If you liked this post, please consider making a small donation!


Wednesday, March 15, 2023

The Sci-Fi Linguistics of Babel-17

Despite being far from the only, or even the best, novel, novella, or short story about the Sapir-Whorf hypothesis, Samuel R. Delaney's Babel-17 (Amazon Affiliate link as usual) is famous as "that novel about the strong Sapir-Whorf hypothesis". But, there is a bit more to it than that.

The opening of the story is highly reminiscent of the much later Story of Your Life by Ted Chiang: a language expert who has previously done work for the military is recruited by a general to decipher some alien communication and tells him that it's impossible without more data:

"Unknown languages have been deciphered without translations, Linear B and Hittite for example. But if I'm going to get further with Babel-17, I'll have to know a great deal more. [...] General, I have to know everything you know about Babel-17; where you got it, when, under what circumstances, anything that might give me a clue to the subject matter. [...] You gave me ten pages of double-spaced typewritten garble with the code name Babel-17 and asked me what it meant. With just that, I can't tell you. With more, I might. It's that simple."

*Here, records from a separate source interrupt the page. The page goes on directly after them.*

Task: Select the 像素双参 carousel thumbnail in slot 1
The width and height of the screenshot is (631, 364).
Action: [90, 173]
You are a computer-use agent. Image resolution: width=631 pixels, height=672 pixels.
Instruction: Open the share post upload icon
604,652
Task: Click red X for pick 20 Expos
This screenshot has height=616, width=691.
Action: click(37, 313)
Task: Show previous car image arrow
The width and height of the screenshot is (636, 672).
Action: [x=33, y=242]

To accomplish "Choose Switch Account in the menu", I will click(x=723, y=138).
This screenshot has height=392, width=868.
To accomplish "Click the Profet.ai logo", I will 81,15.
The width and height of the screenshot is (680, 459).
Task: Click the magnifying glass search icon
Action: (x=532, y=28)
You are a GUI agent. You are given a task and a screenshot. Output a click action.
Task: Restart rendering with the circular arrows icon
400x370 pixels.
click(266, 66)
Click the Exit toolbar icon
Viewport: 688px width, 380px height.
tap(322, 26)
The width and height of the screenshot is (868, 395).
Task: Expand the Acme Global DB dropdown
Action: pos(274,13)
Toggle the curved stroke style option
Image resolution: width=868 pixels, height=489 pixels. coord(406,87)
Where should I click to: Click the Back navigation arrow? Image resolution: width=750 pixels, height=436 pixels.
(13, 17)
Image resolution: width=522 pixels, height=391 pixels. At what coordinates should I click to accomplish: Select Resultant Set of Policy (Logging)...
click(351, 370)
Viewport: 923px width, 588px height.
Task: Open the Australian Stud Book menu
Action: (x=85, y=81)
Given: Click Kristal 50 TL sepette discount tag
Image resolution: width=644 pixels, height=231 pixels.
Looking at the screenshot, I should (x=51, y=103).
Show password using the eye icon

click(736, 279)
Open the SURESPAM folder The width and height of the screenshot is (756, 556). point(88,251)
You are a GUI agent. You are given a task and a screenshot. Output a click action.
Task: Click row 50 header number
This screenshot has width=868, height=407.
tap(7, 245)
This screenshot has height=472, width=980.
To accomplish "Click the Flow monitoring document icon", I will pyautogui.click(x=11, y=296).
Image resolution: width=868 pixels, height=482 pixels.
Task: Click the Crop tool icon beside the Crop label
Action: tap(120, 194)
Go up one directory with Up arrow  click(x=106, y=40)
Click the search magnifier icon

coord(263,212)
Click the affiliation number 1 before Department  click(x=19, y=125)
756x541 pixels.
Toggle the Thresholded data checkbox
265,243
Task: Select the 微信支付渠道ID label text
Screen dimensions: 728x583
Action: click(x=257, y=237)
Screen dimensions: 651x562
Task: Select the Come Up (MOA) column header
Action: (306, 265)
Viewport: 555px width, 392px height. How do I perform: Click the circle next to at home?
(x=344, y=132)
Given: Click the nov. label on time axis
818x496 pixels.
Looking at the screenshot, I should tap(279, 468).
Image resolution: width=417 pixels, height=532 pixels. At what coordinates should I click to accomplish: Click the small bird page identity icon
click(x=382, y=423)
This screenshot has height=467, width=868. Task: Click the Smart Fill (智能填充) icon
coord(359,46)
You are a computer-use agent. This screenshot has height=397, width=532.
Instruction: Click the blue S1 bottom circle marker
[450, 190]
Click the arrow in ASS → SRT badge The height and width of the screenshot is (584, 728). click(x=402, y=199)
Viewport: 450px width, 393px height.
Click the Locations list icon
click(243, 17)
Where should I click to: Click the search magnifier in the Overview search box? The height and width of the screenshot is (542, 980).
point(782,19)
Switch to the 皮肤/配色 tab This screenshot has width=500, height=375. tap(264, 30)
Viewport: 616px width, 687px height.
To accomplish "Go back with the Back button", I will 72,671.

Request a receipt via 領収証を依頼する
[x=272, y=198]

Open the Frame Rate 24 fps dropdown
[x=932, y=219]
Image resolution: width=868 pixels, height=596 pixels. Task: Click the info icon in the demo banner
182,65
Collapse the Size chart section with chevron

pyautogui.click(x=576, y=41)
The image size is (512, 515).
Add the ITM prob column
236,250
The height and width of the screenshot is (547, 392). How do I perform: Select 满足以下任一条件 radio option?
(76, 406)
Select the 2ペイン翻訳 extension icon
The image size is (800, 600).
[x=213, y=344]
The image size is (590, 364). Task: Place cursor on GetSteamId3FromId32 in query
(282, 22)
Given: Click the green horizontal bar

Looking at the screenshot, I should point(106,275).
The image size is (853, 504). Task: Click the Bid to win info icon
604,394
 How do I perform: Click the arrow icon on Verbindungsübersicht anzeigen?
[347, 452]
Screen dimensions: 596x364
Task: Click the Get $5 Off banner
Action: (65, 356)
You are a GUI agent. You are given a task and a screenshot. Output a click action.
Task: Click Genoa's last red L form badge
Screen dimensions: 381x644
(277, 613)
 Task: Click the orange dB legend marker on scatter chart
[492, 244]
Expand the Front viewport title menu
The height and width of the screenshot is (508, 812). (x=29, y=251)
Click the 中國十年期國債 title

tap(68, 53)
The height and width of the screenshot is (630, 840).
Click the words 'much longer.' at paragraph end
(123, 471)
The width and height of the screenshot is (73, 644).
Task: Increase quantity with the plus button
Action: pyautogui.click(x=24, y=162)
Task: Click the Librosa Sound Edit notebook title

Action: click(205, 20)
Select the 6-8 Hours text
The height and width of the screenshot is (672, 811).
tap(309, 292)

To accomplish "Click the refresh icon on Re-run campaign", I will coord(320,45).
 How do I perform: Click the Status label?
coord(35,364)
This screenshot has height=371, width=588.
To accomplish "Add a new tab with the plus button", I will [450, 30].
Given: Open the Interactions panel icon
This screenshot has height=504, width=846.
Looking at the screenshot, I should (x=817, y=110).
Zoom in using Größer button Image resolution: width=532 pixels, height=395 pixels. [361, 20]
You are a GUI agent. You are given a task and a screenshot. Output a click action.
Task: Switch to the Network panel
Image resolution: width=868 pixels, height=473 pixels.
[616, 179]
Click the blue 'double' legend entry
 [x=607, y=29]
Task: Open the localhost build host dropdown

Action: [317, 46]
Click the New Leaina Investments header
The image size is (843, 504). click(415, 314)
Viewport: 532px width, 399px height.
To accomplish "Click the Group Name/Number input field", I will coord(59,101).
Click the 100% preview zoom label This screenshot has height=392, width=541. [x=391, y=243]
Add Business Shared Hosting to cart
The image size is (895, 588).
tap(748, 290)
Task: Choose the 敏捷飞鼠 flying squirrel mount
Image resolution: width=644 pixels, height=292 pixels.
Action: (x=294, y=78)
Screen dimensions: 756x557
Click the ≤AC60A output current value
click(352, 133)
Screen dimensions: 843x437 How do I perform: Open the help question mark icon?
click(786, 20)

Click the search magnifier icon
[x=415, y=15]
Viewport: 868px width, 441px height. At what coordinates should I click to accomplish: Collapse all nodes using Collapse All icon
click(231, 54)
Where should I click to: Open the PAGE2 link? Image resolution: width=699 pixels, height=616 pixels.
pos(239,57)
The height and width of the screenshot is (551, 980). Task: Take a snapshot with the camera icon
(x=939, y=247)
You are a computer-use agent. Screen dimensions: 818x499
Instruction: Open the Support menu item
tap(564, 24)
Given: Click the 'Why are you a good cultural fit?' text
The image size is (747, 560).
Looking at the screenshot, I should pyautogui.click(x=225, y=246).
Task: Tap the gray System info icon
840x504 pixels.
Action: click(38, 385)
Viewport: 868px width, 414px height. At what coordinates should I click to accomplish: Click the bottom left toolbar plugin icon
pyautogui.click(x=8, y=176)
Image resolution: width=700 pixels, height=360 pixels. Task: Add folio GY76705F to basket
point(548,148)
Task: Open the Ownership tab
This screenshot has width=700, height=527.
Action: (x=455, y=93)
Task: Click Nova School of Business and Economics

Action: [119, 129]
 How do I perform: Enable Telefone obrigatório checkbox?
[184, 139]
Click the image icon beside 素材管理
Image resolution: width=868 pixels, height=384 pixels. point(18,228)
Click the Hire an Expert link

In fact, Rydra Wong is in a much worse position with Babel-17 than historical linguists were with Hittite and Linear B--in each of those cases, although we lacked an equivalent to the Egyptian Rosetta Stone, at least we had the context of history and knowledge of other possible related languages to provide some direction in decoding their texts. Or at least, she would be... if she weren't psychic. Delaney neatly sidesteps the entire problem of actually deciphering and learning the language (excusable, because that's not actually the point of the story) by giving Rydra Wong supernatural powers to extract meaning that just isn't actually there. Some biotechnobabble explanation is given for how her ability to read minds works, but it fails to extend to the fact that she is said to have a history of being able to look ant unbroken code and suddenly intuit what it was meant to say--an ability which she also employs to start cracking Babel-17, and which kind of undercuts the otherwise entirely reasonable claim that she needs more data to actually decipher it! She might as well be a D&D character casting Comprehend Languages.

Once Rydra learns Babel-17, we get only minimal descriptions of how it actually works as a language. It appears to be a sort of oligosynthetic speedtalk and taxonomic language, in which the form of every word encodes its definition, a feature which supposedly promotes clearer thinking and deep understanding of everything in the world that it can name. Additionally, it has no word for "I", which is supposed to imply that thinking in Babel-17 prevents someone from acting with self-awareness, with the explanation that

"Butcher, there are certain ideas which have words for them. If you don't know the words, you can't know the ideas."

Which is, well... crap. After all, we coin new words after conceiving of the new words for, so clearly having the words for ideas is not necessary to having the ideas; rarely do we coin new words and then go looking for novel ideas to attach to them! When Rydra talks about language throughout the rest of the book, it's a mixture of reasonable stuff and linguistic technobabble. For example, as a weaker form of the previous statement, Rydra also explains that

"If you have the right words, it saves a lot of time and makes things easier."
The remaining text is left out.